Jeśli uważasz, że powyższe 7 pomysłów na sesję narzeczeńską to zbyt mało, zapraszam Cię do mojego kolejnego poradnika, w którym przeczytacie o tym jak przygotować się do sesji narzeczeńskiej. Znajdziesz tam obszerny poradnik, w którym omówiona została każda kwestia, którą poruszają narzeczeni przygotowujący się do sesji.
Również te osoby, które marzą o innej sesji, np. rodzinnej lub ciążowej znajdą tam wiele praktycznych informacji.
Już wkrótce powstanie artykuł, w którym przedstawię garść porad dotyczących sesji ślubnej. Znajdziesz tam odpowiedź na najczęstsze pytania, które nurtują młode pary.

Bonus – zimowa sesja narzeczeńska!
Zastanawialiście się może nad tym, aby sesję zrobić w zimie? Nie? Czas to zmienić! Wybierzcie się ze swoim fotografem w góry, nad wodę lub do pobliskiego lasu w styczniu albo lutym. Zimowa przyroda jest magiczna! Nawet wtedy, kiedy nie ma śniegu. Zobaczcie jaką piękną sesję zrobiłem na początku 2021 roku na Śląsku. Pogoda nie zachęcała – było szaro, buro i ponuro, ale urokliwe jezioro gdzieś pośrodku lasu i świetna para narzeczonych sprawili, że zdjęcia wyszły magicznie!

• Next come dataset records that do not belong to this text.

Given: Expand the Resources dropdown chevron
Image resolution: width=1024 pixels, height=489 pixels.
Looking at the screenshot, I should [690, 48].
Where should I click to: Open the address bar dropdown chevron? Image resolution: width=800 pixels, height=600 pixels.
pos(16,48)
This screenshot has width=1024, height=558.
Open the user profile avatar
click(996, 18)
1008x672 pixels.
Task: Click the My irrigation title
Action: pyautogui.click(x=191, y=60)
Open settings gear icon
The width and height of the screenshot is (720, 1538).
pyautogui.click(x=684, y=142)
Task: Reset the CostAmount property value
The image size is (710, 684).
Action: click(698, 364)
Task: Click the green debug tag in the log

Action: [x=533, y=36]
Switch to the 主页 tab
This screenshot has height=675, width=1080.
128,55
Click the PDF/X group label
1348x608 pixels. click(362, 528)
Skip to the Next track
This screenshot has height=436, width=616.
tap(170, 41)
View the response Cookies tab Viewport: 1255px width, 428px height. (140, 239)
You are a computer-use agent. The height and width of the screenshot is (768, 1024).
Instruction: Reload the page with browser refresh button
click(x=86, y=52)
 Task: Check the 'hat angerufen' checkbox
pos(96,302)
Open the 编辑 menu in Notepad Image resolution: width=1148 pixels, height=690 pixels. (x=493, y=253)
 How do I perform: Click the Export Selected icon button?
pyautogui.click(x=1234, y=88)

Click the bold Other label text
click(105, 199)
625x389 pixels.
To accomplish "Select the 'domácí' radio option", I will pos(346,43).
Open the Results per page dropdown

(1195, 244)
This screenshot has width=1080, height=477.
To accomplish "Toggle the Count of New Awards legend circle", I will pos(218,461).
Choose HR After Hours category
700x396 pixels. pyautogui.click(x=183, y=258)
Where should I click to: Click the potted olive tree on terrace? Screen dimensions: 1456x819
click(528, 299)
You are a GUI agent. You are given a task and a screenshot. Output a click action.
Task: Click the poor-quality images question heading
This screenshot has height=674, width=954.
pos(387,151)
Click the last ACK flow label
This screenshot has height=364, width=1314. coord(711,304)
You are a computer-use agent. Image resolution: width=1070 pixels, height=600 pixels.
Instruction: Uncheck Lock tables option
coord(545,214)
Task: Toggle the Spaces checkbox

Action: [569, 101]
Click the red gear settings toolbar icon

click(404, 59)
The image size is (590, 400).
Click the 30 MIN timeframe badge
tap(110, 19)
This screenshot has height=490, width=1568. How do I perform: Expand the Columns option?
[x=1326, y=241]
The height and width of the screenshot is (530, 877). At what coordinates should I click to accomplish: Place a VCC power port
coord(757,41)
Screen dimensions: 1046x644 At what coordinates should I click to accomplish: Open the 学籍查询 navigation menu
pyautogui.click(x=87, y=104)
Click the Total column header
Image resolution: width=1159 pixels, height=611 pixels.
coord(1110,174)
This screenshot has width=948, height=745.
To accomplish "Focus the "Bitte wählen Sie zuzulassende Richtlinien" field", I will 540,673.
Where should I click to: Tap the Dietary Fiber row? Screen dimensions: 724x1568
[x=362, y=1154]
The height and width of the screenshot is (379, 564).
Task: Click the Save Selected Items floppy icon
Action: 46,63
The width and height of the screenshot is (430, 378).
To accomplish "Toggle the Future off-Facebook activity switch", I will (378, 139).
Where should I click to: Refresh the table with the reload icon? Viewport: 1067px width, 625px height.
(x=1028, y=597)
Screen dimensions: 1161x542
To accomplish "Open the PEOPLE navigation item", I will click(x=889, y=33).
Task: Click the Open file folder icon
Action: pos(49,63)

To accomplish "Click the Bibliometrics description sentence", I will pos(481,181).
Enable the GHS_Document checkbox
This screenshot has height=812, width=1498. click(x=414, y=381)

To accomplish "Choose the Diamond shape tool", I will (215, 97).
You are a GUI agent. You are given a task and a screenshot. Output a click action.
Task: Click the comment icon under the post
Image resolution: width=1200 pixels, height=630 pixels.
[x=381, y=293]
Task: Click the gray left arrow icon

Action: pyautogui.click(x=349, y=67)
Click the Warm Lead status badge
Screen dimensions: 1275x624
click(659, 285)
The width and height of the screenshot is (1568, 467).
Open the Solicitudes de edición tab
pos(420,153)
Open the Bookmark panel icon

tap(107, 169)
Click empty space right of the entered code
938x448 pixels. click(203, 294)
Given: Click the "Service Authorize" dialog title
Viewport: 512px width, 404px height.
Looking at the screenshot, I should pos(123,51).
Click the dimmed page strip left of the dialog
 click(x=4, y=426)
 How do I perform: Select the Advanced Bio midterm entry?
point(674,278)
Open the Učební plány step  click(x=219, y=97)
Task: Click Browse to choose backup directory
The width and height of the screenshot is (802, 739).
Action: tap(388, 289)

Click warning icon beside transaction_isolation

Bonus 2 – sesja narzeczeńska na hałdzie
Na Śląsku mamy wiele pokopalnianych hałd. Na niektóre można bez problemu wejść, a to dobra okazja żeby zrobić tam zdjęcia. Jaki jest krajobraz na hałdzie? Moje pierwsze skojarzenie – Islandia. Czarne skały do złudzenia przypominają islandzkie, wulkaniczne krajobrazy. Jest to świetne tło do sesji narzeczeńskiej.